SOURCE EXTRACT
Buying a house is a complex legal transaction; there are many components that go into the home-buying process to enable you to own your own piece of real estate. Whether you are looking for luxury real estate, an investment property or a new family home for you to grow into, being aware of some of the more important and often overlooked aspects of the process can help you to make sure you are ready and prepared.
The Right Realtor
The listing agent will have the seller’s interests at heart and will be working to get them the best deal. Choosing a realtor who works both sides of the fence will mean they ultimately pocket commission from both parties and won’t necessarily have your best interest at heart. You need to find a trusted realtor who isn’t doing dual duties and is working to get you the best deal for the right home, not just simply looking for a big payday.
Talk to a few different realtors to get a feel for what they can offer and what working with them will be like and gauge what their interests are in the process.
Buying a house is a big commitment. It isn’t like signing a lease where you can end the contract after a short period of time. You will be tied into your commitment for many years to come, and you need to be ready to take on this long-term. You need to know what it entails, what the details mean for you now and going forward, and how to get out of it legally with a well-thought exit plan if need be and things don’t work out the way you expect. Get things in writing regarding title, deeds, repairs, etc., with the help of an excellent lawyer to have yourself covered for every eventuality.
When you get accepted for a mortgage, you will be given the maximum amount lenders are confident you can afford. However, we all know life doesn’t always go to plan, and the costs of owning a house differ significantly from renting. When doing your sums, you need to consider the monthly cost of your mortgage repayments, insurance, taxes, repairs, bills, etc. Some lenders suggest that a third of your income should be for mortgage payments alone, while others suggest 28% of your income should be for mortgage, insurance and taxes combined. Don’t overextend yourself financially or forget to add all payments into your budget to be confident you can afford it.
The bigger the property, the higher the tax you will pay. While buying a bigger house and thinking you can save money on the home interest mortgage deduction can be tempting, this isn’t always true. Remember, the longer you own your home, the less interest you will owe, so the lower the deductions over time. So avoid thinking you will size up to get some tax relief, as this could backfire on you. Talk to your accountant or realtor to ensure you don’t make incorrect financial decisions based on incorrect tax information.

(Saved entries)
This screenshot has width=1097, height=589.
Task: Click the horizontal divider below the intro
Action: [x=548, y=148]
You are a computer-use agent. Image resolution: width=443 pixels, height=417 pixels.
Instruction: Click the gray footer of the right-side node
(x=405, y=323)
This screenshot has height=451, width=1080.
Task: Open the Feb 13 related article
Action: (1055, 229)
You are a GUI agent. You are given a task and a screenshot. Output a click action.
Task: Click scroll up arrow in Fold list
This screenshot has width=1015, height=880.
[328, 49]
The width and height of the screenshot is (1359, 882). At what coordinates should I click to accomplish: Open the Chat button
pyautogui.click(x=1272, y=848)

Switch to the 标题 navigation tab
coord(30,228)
---
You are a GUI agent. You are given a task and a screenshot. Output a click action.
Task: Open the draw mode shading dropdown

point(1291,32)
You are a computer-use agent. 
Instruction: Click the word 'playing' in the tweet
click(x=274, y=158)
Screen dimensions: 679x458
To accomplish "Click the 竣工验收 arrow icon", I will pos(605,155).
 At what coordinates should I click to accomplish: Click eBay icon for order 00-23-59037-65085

QUESTIONS
(A) Reproduce word for word the part of the home-buying article that opens with "Buying a house is a complex" and closes with "a big payday.".
(B) In the home-buying article, what share of your income do some lenders suggest should go to mortgage payments alone?
(C) Extend the article on buying a house, picking up after its final sentence.

ANSWERS TO THE EXERCISES
(A)
Buying a house is a complex legal transaction; there are many components that go into the home-buying process to enable you to own your own piece of real estate. Whether you are looking for luxury real estate, an investment property or a new family home for you to grow into, being aware of some of the more important and often overlooked aspects of the process can help you to make sure you are ready and prepared.
The Right Realtor
The listing agent will have the seller’s interests at heart and will be working to get them the best deal. Choosing a realtor who works both sides of the fence will mean they ultimately pocket commission from both parties and won’t necessarily have your best interest at heart. You need to find a trusted realtor who isn’t doing dual duties and is working to get you the best deal for the right home, not just simply looking for a big payday.

(B) A third of your income.

(C)
Location is the one thing you cannot change about a property. If you wish, you could knock down the whole building and start again, but you can’t move where it is. So, a key consideration you need to be fully aware of is the area you choose to buy in. Does it work for you? For example, is it practical regarding your lifestyle, work, schools, and medical care facilities? Does it have easy transport links and offer you everything you need? While the house itself might be stunning, you will never be truly happy if the location is wrong. It doesn’t need to be perfect forever, just perfect for right now.
Buying a house is a massive commitment over a long period of time. Even if you don’t plan on staying there forever, this is simply a stepping stone. Ideally, you will want to avoid buying a house for your life right now. The reason is that even if you don’t have any significant changes planned, life has this knack of throwing things at you when you least expect it. So buying a one-bedroom condo might suit you right now, but your life might change 6, 12 or 36 months down the line, meaning this isn’t suitable for you any longer. Try to buy your new property with your future in mind. What do you want your life to look like in a few years? Where do you see yourself? This can help you to buy a property to grow into instead of out of in no time.
Do You Really Want This?
Lastly, one thing you should not overlook when preparing to buy a house is how much you want to do this and why you are doing this. Sure, buying your own home is part of the American dream, but whose dream is it? Owning a home is a big responsibility, and not everyone is ready or suited for this kind of commitment. Ask yourself why you are doing this. Is it because it is expected of you? Or are your parents pushing you, or even your spouse or partner? Do you have genuine reasons why you want to be a homeowner, and is the process filling you with excitement or dread? There is no shame in admitting you’re not ready for this now or ever and renting, can be a better alternative.
Buying a house comes with a lot of stress, planning, and considerations before you even get to the fun part of moving in. It’s an arduous process that requires you to be confident you are doing it for the right reasons, that you understand the gravitas of what you are taking on, and that you are emotionally ready, financially ready, and mature enough to be able to cope with the pressure of being a homeowner and everything that goes with it. Take your time, talk it over with people you trust, and make sure you know exactly what you are getting into before doing anything.